__Task description__
Across the listing below, count the lines that mention the string "green". Reply with the figure only.

- - - -

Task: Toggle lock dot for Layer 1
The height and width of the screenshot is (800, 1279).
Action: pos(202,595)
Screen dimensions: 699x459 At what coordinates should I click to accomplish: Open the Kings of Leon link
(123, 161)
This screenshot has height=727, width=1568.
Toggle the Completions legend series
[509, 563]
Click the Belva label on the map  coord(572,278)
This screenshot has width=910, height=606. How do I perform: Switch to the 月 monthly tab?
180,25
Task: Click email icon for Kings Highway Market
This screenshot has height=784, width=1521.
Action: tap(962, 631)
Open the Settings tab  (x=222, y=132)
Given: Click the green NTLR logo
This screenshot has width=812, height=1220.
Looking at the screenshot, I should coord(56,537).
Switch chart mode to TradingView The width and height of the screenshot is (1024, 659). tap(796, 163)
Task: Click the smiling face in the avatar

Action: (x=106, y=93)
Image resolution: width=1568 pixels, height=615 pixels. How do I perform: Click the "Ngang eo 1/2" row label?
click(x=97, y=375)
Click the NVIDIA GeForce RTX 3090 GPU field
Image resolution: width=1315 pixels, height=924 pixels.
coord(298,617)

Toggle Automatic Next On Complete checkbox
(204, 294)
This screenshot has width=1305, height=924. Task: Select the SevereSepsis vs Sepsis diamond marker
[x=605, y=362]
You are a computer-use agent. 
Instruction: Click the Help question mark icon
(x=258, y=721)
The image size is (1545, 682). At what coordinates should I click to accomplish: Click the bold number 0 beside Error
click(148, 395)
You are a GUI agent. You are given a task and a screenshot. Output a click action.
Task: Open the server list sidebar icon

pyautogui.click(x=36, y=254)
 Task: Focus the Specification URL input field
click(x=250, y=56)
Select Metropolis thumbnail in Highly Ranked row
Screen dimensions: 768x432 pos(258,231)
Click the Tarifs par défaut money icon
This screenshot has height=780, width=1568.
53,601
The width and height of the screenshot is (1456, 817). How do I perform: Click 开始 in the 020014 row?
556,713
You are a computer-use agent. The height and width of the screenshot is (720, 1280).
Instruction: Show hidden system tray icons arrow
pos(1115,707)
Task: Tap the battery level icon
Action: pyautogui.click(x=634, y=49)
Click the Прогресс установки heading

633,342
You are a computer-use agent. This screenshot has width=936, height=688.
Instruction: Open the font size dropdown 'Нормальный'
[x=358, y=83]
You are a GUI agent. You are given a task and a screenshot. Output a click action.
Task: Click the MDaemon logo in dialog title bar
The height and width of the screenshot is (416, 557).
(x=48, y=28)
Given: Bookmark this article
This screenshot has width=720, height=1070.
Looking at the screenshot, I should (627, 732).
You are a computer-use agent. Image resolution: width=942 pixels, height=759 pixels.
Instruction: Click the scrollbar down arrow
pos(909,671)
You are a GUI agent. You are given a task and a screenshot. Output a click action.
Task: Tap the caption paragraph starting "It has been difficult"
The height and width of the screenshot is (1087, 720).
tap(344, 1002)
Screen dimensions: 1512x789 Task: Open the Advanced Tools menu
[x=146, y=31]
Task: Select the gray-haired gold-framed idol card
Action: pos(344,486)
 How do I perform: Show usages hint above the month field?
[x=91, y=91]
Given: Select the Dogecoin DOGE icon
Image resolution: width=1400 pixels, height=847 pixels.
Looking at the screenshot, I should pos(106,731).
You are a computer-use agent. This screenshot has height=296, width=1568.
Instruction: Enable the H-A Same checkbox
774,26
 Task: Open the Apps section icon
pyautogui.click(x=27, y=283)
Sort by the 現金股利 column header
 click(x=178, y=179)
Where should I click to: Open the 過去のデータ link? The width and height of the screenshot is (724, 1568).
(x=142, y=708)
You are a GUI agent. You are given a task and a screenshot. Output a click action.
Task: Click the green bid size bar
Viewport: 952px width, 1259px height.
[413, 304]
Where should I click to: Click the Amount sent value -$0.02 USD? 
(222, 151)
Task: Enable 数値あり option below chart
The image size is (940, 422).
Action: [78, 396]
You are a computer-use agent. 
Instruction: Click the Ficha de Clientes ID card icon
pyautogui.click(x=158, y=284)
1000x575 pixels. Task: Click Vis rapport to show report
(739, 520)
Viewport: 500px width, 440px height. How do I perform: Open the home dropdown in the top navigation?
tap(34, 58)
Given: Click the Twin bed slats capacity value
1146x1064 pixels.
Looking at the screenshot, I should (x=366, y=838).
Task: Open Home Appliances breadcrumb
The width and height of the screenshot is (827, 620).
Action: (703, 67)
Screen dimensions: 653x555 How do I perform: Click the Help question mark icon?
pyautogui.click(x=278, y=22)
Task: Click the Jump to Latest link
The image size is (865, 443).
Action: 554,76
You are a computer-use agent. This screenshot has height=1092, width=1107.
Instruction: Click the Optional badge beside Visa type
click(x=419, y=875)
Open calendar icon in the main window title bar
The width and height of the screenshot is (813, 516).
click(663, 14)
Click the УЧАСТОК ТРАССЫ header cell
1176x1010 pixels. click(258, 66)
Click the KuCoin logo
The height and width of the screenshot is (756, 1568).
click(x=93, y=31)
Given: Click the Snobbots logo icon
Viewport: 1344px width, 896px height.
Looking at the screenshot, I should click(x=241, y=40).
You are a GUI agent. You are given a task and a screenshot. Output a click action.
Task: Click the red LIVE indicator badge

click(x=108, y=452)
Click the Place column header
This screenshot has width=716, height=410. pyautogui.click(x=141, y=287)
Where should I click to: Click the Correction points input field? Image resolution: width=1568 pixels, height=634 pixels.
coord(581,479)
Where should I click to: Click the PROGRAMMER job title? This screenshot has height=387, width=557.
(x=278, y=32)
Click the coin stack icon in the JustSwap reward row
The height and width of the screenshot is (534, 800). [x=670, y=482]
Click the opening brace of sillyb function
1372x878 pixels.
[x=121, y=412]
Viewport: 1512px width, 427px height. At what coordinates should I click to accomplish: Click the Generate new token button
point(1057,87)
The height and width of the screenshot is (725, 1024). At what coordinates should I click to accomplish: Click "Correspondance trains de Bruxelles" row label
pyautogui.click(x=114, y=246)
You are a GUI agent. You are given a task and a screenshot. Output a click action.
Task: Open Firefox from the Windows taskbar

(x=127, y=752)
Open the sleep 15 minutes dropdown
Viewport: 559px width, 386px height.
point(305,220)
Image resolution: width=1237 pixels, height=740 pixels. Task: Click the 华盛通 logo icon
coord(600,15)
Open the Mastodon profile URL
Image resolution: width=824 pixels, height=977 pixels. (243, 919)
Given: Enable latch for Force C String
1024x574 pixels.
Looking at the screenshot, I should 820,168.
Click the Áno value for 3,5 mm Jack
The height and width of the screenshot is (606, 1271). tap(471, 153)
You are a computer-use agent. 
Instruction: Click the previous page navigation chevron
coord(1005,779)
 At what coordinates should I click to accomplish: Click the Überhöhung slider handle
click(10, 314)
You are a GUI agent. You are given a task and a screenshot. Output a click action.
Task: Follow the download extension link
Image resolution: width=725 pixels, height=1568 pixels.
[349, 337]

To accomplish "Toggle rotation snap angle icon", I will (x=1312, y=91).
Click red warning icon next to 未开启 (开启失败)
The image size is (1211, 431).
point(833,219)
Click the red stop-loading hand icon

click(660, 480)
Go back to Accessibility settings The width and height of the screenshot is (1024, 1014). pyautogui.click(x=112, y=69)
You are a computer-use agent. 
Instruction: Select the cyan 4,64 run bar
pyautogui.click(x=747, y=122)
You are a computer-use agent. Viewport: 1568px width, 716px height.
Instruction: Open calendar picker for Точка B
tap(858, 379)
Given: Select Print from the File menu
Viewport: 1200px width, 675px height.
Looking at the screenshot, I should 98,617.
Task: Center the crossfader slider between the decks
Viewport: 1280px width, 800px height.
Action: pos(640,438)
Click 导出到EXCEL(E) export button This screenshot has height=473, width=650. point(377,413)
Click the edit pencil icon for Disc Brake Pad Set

- - - -

__Result__
2